Tuesday, April 1, 2014

Worshipping a Differently-Abled Christ

Each Masters Senior at Princeton Theological Seminary is eligible to give the message during the weekday service. I gave my message on April 1. If you want to listen to the sermon or the whole service, you can. Here is the link to the sermon and the service before and after the sermon.

The passage for this sermon is John 9:1-5

Throughout my life I have been trying to understand why I have a speech impediment. Why did God do this to me? At first I thought it was a curse done to me because of past sins; just as the Disciples ask Christ about the man who is blind. Then I wondered for some time if it was a prank on me. One day, I would wake up and this impediment would be gone. Jesus would be appearing more like Buddy Jesus from the movie Dogma and He would say “April Fools!”

Most of my life, I longed for that day to be whole, to feel whole. Why God? Why am I not whole? Then throughout seminary I have tried to reconcile my speech impediment through looking at it as a gift, as Jesus seems to proclaim in John 9. Christ must have meant for this to happen. A way to use me in the world. In wrestling with this, I have come to see that this too is not true. Being a person with a disability is not a gift nor is it about sin. I have realized the reason that I have felt like an outcast has nothing to do with my relationship with Christ. The source of my pain has been the reactions of my fellow brothers and sisters in Christ here on Earth.

Part of Jesus' witness in the Gospels is about restoring outcasts to their communities. The Ecumenical Disability Advocates Network contends that “The healing stories in the gospels, [like John 9] are primarily concerned with restoration of persons to their communities, not the cure of their physiological conditions.” This man who was blind was not welcome in his community and is only restored to his community after the miracle.
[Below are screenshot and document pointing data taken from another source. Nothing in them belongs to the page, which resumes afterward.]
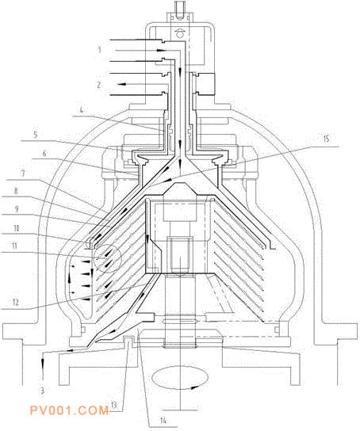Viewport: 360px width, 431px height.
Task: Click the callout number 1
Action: click(x=100, y=50)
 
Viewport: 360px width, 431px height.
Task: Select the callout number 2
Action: click(x=99, y=85)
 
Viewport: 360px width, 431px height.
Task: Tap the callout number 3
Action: click(x=42, y=391)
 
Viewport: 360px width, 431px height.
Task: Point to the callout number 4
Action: click(x=81, y=110)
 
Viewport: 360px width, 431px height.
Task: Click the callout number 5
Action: click(x=36, y=135)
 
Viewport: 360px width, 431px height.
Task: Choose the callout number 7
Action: click(x=23, y=174)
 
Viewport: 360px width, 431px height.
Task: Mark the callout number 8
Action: click(x=16, y=191)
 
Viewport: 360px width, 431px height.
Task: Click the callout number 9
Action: click(x=16, y=209)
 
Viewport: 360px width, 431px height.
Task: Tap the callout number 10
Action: click(x=17, y=228)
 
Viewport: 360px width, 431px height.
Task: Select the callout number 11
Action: click(x=14, y=246)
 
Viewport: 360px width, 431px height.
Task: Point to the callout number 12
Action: click(x=15, y=303)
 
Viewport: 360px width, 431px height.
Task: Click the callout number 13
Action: click(x=113, y=404)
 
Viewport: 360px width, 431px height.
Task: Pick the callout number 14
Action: click(x=163, y=420)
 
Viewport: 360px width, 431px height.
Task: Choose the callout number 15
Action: click(x=326, y=139)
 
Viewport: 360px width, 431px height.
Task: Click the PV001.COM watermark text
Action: click(x=69, y=410)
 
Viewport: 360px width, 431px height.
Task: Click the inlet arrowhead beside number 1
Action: click(x=162, y=51)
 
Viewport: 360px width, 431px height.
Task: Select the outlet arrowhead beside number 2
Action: click(x=122, y=84)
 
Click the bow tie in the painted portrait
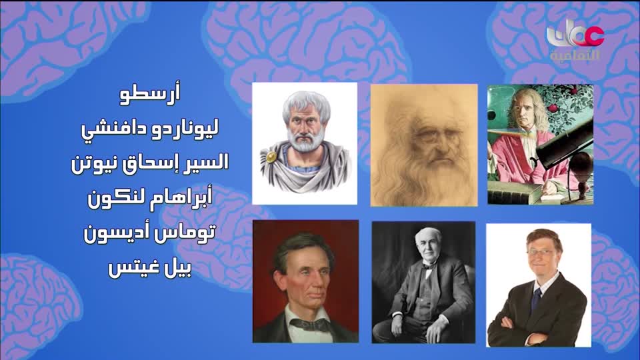(x=309, y=324)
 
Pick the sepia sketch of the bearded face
(x=424, y=145)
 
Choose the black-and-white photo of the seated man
(x=423, y=281)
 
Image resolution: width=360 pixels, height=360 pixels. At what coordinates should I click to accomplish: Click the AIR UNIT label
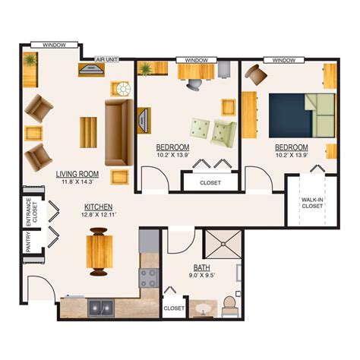[107, 59]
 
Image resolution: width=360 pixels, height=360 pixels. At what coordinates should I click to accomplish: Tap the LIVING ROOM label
[77, 174]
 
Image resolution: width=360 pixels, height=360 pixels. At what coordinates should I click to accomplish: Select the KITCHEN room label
[98, 207]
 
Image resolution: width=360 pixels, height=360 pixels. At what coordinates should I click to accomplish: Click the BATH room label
[202, 267]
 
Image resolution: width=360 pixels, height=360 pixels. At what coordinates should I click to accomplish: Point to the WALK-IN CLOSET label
[312, 203]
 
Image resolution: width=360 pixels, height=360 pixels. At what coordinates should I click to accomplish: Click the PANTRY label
[28, 242]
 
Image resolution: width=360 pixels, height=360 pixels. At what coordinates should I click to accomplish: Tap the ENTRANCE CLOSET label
[32, 212]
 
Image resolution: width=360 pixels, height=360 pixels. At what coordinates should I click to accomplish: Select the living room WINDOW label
[54, 46]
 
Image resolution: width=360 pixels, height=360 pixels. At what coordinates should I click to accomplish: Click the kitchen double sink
[101, 308]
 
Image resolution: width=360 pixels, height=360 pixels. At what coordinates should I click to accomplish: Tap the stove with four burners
[149, 278]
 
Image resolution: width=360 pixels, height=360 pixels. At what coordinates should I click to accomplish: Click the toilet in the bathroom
[230, 307]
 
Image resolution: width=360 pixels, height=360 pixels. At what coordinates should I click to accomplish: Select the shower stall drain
[223, 244]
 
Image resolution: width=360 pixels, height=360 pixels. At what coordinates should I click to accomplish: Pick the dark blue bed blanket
[290, 115]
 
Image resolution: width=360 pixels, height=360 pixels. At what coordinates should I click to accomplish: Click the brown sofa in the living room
[119, 132]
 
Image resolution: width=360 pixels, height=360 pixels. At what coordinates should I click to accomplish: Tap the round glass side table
[124, 89]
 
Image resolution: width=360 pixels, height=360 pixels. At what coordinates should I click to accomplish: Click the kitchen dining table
[99, 251]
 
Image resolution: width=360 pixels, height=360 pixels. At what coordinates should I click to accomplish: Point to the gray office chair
[194, 84]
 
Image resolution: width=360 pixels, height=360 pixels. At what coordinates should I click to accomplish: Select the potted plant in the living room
[30, 60]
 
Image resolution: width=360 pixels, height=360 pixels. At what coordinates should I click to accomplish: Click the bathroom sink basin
[204, 308]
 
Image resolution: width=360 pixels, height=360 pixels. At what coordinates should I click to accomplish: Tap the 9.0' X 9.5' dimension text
[202, 275]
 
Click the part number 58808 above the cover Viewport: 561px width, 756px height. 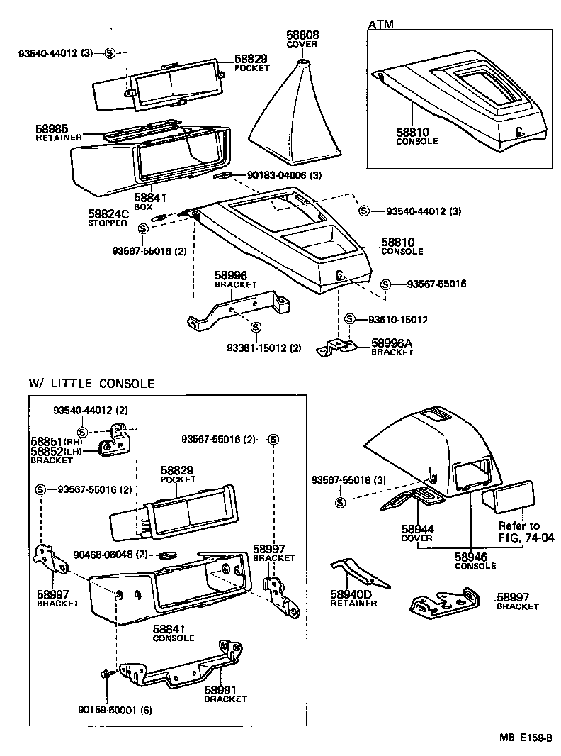[302, 34]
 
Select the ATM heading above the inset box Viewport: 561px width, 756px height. [381, 25]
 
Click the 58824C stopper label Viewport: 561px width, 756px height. [108, 213]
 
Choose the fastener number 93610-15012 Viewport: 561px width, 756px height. [397, 320]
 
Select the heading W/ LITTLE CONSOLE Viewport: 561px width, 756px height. [91, 384]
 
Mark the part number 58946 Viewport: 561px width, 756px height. [475, 557]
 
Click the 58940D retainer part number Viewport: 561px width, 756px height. [352, 594]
Furthermore, at the end of this story, Christ proclaims that people who can physically see are spirituality blind. Then the inverse must be true: People who have disabilities can be spiritually whole. This speech impediment is just a part of who I am, not a sin, not a gift. Our collective sin have been trying to reach an unrealistic perfection while living in an imperfect world.
  • Let's remember: We are asked to live faithfully, not sinlessly. 
  • Let's admit: We as humans err a lot. 
  • Let's confess: We will not be perfect as it is currently defined in the modern world. 
Lent is an ideal time to think about this restoration. The theologian Lisa Eiesland writes in Disabled God that after the resurrection in Luke, Christ appears with injuries to His hands and feet. By doing so, she claims that Jesus' disability indicates not a flawed humanity but a full humanity. 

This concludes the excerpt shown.